(ABOUT THIS EXERCISE):
Starting at the first line of the entries below, output every line exactly, up to and including the line with "Task: Click the pass application string value".

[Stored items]
>>>>>

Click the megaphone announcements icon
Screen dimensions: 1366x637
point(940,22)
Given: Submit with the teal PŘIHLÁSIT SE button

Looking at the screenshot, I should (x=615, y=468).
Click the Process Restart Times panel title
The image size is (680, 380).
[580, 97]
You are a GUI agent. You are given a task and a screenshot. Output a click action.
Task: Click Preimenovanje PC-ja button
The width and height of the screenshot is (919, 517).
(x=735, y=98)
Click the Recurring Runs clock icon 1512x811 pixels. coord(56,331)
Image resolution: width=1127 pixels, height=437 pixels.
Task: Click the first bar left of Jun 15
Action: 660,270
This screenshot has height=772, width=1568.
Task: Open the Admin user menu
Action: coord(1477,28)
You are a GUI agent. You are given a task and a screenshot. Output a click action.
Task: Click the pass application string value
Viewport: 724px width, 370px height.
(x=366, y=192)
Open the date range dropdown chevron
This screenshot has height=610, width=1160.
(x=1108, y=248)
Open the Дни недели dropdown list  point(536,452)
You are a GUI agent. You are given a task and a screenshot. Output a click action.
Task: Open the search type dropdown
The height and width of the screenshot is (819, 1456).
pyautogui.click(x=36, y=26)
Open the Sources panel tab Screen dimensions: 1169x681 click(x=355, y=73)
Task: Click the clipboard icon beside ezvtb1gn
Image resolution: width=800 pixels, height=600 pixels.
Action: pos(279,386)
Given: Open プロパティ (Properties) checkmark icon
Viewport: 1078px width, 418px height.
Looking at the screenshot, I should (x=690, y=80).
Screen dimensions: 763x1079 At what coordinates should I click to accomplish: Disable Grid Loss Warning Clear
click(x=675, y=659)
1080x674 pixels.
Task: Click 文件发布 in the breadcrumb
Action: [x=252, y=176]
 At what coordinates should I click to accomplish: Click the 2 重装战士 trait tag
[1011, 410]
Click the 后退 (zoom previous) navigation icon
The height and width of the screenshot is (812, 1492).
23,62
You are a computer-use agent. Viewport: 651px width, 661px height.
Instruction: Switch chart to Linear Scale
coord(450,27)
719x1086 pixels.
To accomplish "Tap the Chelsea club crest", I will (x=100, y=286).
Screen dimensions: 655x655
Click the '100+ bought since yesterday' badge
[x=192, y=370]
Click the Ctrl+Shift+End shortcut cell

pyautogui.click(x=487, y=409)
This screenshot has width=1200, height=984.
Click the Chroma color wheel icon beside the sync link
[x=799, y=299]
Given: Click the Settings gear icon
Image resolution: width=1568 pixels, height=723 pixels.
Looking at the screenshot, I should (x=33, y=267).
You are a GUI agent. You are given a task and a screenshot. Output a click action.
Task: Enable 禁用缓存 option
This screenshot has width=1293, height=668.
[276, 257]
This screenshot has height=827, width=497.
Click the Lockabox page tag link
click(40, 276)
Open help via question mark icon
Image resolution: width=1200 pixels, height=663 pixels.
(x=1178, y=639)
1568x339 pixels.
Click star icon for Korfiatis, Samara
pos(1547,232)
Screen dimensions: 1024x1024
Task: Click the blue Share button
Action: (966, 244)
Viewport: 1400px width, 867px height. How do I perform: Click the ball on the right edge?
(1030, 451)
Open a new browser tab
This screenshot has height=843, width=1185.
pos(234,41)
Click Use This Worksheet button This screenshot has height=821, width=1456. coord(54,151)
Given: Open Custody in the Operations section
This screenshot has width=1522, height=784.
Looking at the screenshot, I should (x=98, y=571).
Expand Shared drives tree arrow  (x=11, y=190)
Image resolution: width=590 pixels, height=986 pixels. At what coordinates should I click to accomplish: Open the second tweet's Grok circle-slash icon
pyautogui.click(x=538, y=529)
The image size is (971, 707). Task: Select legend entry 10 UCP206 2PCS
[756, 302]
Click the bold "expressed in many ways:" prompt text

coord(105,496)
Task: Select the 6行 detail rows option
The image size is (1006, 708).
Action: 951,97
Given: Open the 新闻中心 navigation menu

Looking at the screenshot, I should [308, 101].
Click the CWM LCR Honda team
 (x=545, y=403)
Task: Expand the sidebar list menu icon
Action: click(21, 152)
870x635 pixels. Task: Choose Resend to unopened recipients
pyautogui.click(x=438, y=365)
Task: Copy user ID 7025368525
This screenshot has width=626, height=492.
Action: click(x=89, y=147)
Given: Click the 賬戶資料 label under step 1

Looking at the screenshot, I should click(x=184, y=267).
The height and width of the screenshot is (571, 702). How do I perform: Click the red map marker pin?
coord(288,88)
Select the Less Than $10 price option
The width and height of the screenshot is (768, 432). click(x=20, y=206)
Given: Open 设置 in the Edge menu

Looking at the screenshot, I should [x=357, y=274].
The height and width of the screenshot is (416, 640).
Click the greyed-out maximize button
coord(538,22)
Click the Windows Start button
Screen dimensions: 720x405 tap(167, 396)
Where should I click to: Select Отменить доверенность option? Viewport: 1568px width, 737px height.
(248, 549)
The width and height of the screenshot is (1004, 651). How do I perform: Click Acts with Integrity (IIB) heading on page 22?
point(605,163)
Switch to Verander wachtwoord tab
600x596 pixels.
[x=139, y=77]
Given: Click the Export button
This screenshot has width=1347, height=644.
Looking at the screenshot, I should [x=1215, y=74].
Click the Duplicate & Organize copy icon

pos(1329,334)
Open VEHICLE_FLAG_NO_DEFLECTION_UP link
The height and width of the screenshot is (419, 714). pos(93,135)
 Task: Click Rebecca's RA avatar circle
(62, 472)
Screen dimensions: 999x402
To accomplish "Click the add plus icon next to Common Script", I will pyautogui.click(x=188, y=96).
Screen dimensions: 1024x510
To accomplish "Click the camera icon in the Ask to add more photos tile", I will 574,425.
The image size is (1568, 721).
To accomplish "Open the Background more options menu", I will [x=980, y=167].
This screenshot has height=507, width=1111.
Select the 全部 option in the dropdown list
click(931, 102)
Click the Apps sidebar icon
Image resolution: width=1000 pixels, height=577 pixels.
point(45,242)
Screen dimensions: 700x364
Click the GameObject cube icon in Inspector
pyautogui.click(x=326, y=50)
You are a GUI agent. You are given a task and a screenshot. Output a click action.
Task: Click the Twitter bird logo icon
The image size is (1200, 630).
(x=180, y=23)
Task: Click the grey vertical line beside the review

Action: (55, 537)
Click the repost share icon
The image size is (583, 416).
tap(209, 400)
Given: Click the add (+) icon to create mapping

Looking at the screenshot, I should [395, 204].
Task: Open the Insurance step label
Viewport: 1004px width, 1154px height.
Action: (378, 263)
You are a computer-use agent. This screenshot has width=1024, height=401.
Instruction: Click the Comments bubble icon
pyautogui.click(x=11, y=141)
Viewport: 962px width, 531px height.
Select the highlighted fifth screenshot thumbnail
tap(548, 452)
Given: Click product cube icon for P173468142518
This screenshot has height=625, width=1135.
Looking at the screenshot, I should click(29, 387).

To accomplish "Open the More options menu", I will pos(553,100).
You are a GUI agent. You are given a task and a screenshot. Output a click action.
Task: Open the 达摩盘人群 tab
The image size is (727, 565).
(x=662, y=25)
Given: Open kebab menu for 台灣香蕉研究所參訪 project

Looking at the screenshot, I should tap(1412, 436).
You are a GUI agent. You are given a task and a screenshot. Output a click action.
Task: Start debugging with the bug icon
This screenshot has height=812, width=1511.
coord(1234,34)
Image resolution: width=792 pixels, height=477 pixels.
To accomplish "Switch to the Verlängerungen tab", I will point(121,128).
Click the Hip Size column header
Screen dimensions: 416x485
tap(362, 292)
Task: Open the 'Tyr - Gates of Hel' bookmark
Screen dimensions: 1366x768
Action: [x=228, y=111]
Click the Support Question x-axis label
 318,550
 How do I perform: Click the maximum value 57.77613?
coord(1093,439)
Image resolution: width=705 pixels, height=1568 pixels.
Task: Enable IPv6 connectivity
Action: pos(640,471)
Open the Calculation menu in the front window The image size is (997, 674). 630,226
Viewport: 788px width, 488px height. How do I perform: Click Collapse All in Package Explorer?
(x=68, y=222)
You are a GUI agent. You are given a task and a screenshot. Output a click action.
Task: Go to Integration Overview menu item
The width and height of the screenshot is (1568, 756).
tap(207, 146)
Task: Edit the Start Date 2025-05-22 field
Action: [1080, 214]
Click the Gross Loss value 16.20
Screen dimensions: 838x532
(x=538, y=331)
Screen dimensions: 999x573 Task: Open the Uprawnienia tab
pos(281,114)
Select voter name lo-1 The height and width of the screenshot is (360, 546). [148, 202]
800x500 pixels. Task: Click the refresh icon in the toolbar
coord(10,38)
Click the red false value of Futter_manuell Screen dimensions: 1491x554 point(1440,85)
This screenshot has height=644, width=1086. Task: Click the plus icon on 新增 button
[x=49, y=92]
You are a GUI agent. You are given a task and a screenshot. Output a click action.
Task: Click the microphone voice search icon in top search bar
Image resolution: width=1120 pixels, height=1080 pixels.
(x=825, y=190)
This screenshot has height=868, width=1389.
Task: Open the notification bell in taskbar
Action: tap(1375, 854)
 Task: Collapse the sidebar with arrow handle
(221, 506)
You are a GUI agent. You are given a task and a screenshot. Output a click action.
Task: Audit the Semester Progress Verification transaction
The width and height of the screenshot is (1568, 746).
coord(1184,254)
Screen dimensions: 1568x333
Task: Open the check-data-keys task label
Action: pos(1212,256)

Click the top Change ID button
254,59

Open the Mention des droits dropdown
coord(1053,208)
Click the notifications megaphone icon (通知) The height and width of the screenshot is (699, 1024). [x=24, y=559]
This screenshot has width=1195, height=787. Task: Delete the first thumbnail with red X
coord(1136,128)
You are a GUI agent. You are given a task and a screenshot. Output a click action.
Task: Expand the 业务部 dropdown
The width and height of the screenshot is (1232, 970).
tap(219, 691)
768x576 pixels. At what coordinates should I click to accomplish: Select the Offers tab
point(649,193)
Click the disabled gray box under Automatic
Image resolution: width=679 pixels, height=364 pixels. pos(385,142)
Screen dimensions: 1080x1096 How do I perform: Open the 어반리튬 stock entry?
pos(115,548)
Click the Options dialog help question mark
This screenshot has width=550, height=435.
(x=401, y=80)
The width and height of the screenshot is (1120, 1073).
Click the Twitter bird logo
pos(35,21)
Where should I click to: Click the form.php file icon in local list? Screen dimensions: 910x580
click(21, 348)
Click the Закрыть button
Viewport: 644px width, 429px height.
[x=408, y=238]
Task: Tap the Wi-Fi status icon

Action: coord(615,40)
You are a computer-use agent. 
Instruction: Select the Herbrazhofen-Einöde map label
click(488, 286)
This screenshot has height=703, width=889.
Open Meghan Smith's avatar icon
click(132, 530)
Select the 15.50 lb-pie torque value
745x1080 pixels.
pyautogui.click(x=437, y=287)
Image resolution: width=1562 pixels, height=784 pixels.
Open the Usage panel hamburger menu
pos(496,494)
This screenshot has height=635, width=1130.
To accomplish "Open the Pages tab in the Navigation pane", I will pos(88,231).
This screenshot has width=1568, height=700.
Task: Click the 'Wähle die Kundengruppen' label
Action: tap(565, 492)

<<<<<

(ANSWER TO THE PROBLEM):
Click the megaphone announcements icon
Screen dimensions: 1366x637
point(940,22)
Given: Submit with the teal PŘIHLÁSIT SE button

Looking at the screenshot, I should (x=615, y=468).
Click the Process Restart Times panel title
The image size is (680, 380).
[580, 97]
You are a GUI agent. You are given a task and a screenshot. Output a click action.
Task: Click Preimenovanje PC-ja button
The width and height of the screenshot is (919, 517).
(x=735, y=98)
Click the Recurring Runs clock icon 1512x811 pixels. coord(56,331)
Image resolution: width=1127 pixels, height=437 pixels.
Task: Click the first bar left of Jun 15
Action: 660,270
This screenshot has height=772, width=1568.
Task: Open the Admin user menu
Action: coord(1477,28)
You are a GUI agent. You are given a task and a screenshot. Output a click action.
Task: Click the pass application string value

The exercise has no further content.